I did manage to get in a workout everyday in a more traditional setting:
Day 1 and 2
I had a great set of dumb bells and bench to work with here. I used the audio tracks from my e-book to help me time myself and keep things at an intense pace. The ‘Full Body Blaster ‘ was a great way to start the day. I followed it with the ‘Waist Whittling 6 min Ab workout’ that is FREE on this page. On day 2, I still used the audio tracks, but I threw together a workout from the strength and cardio charts available in the e-book.
Day 3
In Newport Beach, the hotel gym only had cardio equipment with little space to even do body weight exercises. So I headed back to my room and used body weight exercises along with the 30/05 audio tracks to put together a quick routine:
push ups/mountain climbers/squats/squat jump/stick up (repeat 3 times)
Day 4
On the last day, I was faced with only cardio equipment yet again. I decided a day of intervals on the bike would be a great idea. I was flying home on this day, so I was happy to get a good sweat going and really blast my legs so they would be happy to rest on the plane. Check out this post for ideas on interval training.
Even though my workouts were quick (30-35 minutes), I felt much better as I started my day with a little sweat. I always come with a plan of attack when I travel. I may have a little more experience than you when it comes to training and finding things to do in different settings, but you too can have a plan of attack at home or traveling with Female Fat Loss Over Forty workouts. I’ve designed them so that you do can them in less than perfect settings. You’ll feel better all day for making the small investment in time to take care of your fitness even on holiday!
Never miss a workout with my travel workout plans.

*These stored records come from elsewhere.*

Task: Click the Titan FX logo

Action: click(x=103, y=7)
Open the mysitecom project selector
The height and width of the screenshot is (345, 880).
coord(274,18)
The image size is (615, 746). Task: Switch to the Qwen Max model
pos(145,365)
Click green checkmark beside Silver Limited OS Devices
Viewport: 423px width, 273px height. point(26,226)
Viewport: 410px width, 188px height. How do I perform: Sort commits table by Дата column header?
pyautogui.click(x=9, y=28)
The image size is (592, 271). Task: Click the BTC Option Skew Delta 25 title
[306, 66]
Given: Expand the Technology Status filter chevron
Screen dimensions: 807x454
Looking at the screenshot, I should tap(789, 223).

You’ll get 20 ‘done for you’ easy to follow workouts HERE.
Hey Shawna, I have to say that your travel workouts really inspired (and I guess also guilt’d me) … I took a print out of your workouts with me to Cuba, and I have to say, that I’m proud to report that other than my travel days I worked out every day!! There were some cardio and weight machines in the gym but I opted most days to use the interval training times and mix up some cardio (jumping, skipping, squat jumps etc) with some ‘which way to the beach’ arm and leg moves. I also did the waist workout (although I have to say the wooden floor was not exactly very comfortable for that) and the bench workout (which I did on the overcast day on the basket ball court – to a few strange stares I’m sure!) …. Anyways thanks again for providing such useful portable workouts … hopefully the 30-40 mins each day has paid off (or at least taken away some of the ‘banana daiquiri’ guilt!) … see you Monday!!
Love to hear this Angela!! Training always makes you feel better and you really want to feel your best on the beach. I hope you fully enjoyed some of those daiquiris and we’ll see you back at camp soon!